Disk can lie to you when you write to it
2 days ago
- #database
- #WAL
- #durability
- A write-ahead log (WAL) is essential for database durability, but disks can fail silently.
- Common issues include the page cache problem, disks lying about success, write ordering chaos, and single points of failure.
- Five layers of defense for a robust WAL: checksums, dual WAL files, O_DIRECT + O_DSYNC, linked I/O ordering, and post-fsync verification reads.
- Checksums (CRC32C) detect silent data corruption from hardware or firmware errors.

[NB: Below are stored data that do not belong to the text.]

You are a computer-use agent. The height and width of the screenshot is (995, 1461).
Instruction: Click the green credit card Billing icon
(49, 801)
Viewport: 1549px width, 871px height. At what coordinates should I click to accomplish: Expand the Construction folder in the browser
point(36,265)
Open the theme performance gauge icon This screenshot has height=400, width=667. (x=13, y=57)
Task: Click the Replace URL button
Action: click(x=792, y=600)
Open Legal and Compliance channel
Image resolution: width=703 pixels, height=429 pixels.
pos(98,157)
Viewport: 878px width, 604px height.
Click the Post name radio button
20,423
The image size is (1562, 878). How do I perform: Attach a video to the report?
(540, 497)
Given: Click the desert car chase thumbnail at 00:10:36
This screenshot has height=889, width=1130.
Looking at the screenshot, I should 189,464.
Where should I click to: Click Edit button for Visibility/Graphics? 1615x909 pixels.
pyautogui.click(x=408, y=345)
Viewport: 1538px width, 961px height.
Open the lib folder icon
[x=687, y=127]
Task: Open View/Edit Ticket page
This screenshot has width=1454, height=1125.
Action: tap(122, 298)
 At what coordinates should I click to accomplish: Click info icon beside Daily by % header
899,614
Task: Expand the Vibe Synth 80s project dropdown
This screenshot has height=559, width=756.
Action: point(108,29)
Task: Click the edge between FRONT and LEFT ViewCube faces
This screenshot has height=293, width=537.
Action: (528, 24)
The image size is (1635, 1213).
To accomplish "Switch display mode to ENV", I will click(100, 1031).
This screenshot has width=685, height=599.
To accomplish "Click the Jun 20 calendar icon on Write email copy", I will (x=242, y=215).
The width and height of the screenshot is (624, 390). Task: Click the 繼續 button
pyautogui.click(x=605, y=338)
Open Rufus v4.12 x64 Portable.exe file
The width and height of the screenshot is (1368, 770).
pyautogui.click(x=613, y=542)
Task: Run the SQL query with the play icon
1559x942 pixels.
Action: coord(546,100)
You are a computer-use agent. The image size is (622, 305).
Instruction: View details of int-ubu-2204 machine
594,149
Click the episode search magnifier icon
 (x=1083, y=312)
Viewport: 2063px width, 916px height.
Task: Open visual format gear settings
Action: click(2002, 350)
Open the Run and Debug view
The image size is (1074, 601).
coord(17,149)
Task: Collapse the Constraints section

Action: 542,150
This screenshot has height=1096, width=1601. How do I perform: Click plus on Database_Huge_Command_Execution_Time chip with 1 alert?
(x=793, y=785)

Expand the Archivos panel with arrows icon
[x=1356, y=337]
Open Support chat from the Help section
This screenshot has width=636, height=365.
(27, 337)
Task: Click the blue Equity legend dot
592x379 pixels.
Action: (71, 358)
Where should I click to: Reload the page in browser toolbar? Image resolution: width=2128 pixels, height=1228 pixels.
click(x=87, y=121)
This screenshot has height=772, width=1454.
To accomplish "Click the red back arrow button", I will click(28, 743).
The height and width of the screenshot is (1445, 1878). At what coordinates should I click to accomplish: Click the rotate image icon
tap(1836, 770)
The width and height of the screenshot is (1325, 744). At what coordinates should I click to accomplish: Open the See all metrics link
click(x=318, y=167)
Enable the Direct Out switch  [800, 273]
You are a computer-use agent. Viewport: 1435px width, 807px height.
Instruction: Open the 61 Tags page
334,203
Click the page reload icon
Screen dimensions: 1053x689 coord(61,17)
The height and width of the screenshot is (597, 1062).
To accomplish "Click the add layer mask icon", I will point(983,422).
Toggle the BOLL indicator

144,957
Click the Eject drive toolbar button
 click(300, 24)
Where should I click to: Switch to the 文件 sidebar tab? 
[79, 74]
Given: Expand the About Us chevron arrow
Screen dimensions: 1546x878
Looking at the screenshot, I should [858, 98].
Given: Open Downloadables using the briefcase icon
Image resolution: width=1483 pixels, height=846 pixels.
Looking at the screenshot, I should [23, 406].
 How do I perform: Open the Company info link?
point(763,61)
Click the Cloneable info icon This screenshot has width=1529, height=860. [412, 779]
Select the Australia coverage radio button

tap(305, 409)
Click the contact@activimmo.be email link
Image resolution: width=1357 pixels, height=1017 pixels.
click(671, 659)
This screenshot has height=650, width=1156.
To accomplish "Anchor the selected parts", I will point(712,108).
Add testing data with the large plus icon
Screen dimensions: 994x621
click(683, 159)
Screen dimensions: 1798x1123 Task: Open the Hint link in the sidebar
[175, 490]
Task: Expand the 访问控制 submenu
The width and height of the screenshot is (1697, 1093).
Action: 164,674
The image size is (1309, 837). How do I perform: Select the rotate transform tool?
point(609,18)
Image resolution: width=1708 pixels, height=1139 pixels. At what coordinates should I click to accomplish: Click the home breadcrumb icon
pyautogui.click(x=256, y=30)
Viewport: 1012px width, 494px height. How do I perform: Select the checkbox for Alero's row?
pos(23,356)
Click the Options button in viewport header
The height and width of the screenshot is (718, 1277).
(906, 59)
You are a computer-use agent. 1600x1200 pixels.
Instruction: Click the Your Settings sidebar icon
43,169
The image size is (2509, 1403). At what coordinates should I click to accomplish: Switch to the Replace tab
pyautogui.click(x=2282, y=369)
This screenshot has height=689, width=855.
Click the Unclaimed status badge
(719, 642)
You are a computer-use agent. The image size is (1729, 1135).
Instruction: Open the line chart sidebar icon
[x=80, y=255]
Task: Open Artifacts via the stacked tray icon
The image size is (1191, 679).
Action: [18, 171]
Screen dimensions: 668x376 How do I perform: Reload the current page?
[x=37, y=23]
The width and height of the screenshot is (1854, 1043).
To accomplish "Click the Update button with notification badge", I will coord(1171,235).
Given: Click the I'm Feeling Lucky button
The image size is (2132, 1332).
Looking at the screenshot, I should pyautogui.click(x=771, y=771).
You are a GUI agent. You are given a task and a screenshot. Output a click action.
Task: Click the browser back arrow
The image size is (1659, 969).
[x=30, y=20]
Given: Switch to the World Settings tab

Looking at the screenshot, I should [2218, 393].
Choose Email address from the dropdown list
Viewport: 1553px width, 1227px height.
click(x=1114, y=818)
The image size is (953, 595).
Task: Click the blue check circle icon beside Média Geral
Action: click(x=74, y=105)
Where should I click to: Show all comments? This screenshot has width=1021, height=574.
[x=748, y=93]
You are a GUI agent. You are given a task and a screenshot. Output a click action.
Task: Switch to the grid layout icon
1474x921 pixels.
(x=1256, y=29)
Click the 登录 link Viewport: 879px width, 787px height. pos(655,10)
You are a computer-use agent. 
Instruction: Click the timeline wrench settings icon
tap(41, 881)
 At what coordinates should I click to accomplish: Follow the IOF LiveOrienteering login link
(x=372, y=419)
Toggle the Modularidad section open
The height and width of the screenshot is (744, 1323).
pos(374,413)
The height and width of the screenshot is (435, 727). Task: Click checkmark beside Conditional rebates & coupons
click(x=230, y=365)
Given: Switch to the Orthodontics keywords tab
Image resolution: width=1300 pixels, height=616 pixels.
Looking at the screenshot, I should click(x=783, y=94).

- Dual WAL files protect against latent sector errors (LSEs) by maintaining redundant copies.
- O_DIRECT and O_DSYNC ensure data is written directly to disk, bypassing the kernel's page cache.
- Linked I/O ordering (io_uring in Linux) guarantees write and fsync operations complete in the correct sequence.
- Post-fsync verification reads catch silent failures immediately by re-reading and validating written data.
- Recovery involves scanning both WAL files, merging valid records, and replaying operations to restore consistent state.
- Real-world scenarios highlight the importance of these layers, such as silent corruption and page cache surprises.
- A production-grade WAL must include checksums, redundancy, direct writes, operation ordering, and verification to fulfill its durability contract.